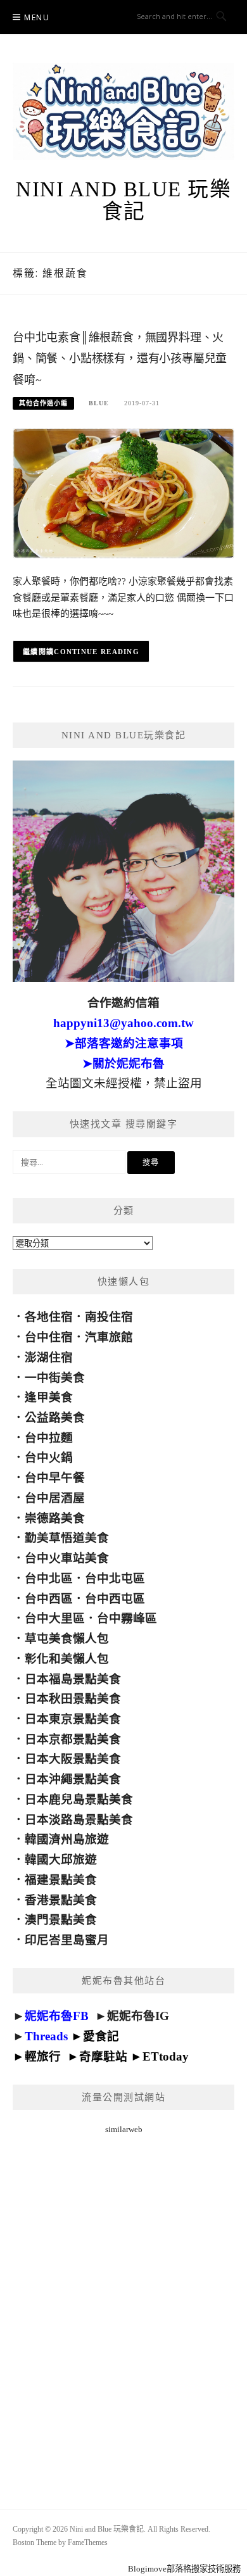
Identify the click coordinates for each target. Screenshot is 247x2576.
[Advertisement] (123, 2306)
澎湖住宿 (49, 1357)
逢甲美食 (49, 1397)
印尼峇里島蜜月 (67, 1940)
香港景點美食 (61, 1900)
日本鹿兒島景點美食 (79, 1799)
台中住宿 (49, 1337)
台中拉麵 (49, 1437)
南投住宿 (109, 1316)
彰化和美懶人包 (67, 1658)
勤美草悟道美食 (67, 1537)
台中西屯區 (115, 1598)
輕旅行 (43, 2056)
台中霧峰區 (127, 1618)
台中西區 (49, 1598)
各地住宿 (49, 1316)
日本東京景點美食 (73, 1719)
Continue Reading (96, 651)
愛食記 (101, 2036)
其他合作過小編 (43, 403)
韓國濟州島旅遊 (67, 1839)
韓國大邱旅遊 (61, 1859)
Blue (99, 403)
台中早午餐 (55, 1477)
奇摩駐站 (103, 2056)
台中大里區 (55, 1618)
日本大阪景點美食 (73, 1758)
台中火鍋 (49, 1457)
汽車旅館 (109, 1337)
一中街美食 (55, 1377)
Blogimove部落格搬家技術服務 (184, 2568)
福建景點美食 (61, 1879)
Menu (36, 17)
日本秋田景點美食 (73, 1698)
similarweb (123, 2129)
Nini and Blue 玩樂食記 (123, 200)
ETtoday (165, 2056)
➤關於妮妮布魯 (123, 1063)
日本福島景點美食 (73, 1679)
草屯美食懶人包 (67, 1638)
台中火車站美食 (67, 1558)
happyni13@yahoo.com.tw (123, 1023)
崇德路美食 (55, 1518)
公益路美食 (55, 1417)
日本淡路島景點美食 (79, 1819)
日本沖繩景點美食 (73, 1779)
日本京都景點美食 (73, 1739)
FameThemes (88, 2542)
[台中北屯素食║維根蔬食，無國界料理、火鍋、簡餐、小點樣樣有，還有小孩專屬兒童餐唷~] (123, 492)
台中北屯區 (115, 1578)
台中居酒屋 (55, 1498)
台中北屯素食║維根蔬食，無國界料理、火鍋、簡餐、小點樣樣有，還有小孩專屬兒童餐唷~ (120, 359)
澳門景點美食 (61, 1919)
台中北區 (49, 1578)
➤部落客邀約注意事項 (124, 1043)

════════════════

What is needed: Would you print the line containing "逢甲美食 (49, 1397)" and every line after it up to the end of the listing above, exactly, and nothing else?

Solution for this problem:
逢甲美食 (49, 1397)
印尼峇里島蜜月 (67, 1940)
香港景點美食 (61, 1900)
日本鹿兒島景點美食 (79, 1799)
台中住宿 (49, 1337)
台中拉麵 (49, 1437)
南投住宿 (109, 1316)
彰化和美懶人包 (67, 1658)
勤美草悟道美食 (67, 1537)
台中西屯區 (115, 1598)
輕旅行 (43, 2056)
台中霧峰區 (127, 1618)
台中西區 (49, 1598)
各地住宿 (49, 1316)
日本東京景點美食 (73, 1719)
Continue Reading (96, 651)
愛食記 (101, 2036)
其他合作過小編 (43, 403)
韓國濟州島旅遊 (67, 1839)
韓國大邱旅遊 (61, 1859)
Blue (99, 403)
台中早午餐 (55, 1477)
奇摩駐站 (103, 2056)
台中大里區 (55, 1618)
日本大阪景點美食 (73, 1758)
台中火鍋 (49, 1457)
汽車旅館 (109, 1337)
一中街美食 (55, 1377)
Blogimove部落格搬家技術服務 (184, 2568)
福建景點美食 (61, 1879)
Menu (36, 17)
日本秋田景點美食 (73, 1698)
similarweb (123, 2129)
Nini and Blue 玩樂食記 (123, 200)
ETtoday (165, 2056)
➤關於妮妮布魯 (123, 1063)
日本福島景點美食 (73, 1679)
草屯美食懶人包 (67, 1638)
台中火車站美食 (67, 1558)
happyni13@yahoo.com.tw (123, 1023)
崇德路美食 (55, 1518)
公益路美食 (55, 1417)
日本淡路島景點美食 (79, 1819)
日本沖繩景點美食 (73, 1779)
日本京都景點美食 (73, 1739)
FameThemes (88, 2542)
[台中北屯素食║維根蔬食，無國界料理、火鍋、簡餐、小點樣樣有，還有小孩專屬兒童餐唷~] (123, 492)
台中北屯區 (115, 1578)
台中居酒屋 (55, 1498)
台中北屯素食║維根蔬食，無國界料理、火鍋、簡餐、小點樣樣有，還有小孩專屬兒童餐唷~ (120, 359)
澳門景點美食 (61, 1919)
台中北區 (49, 1578)
➤部落客邀約注意事項 (124, 1043)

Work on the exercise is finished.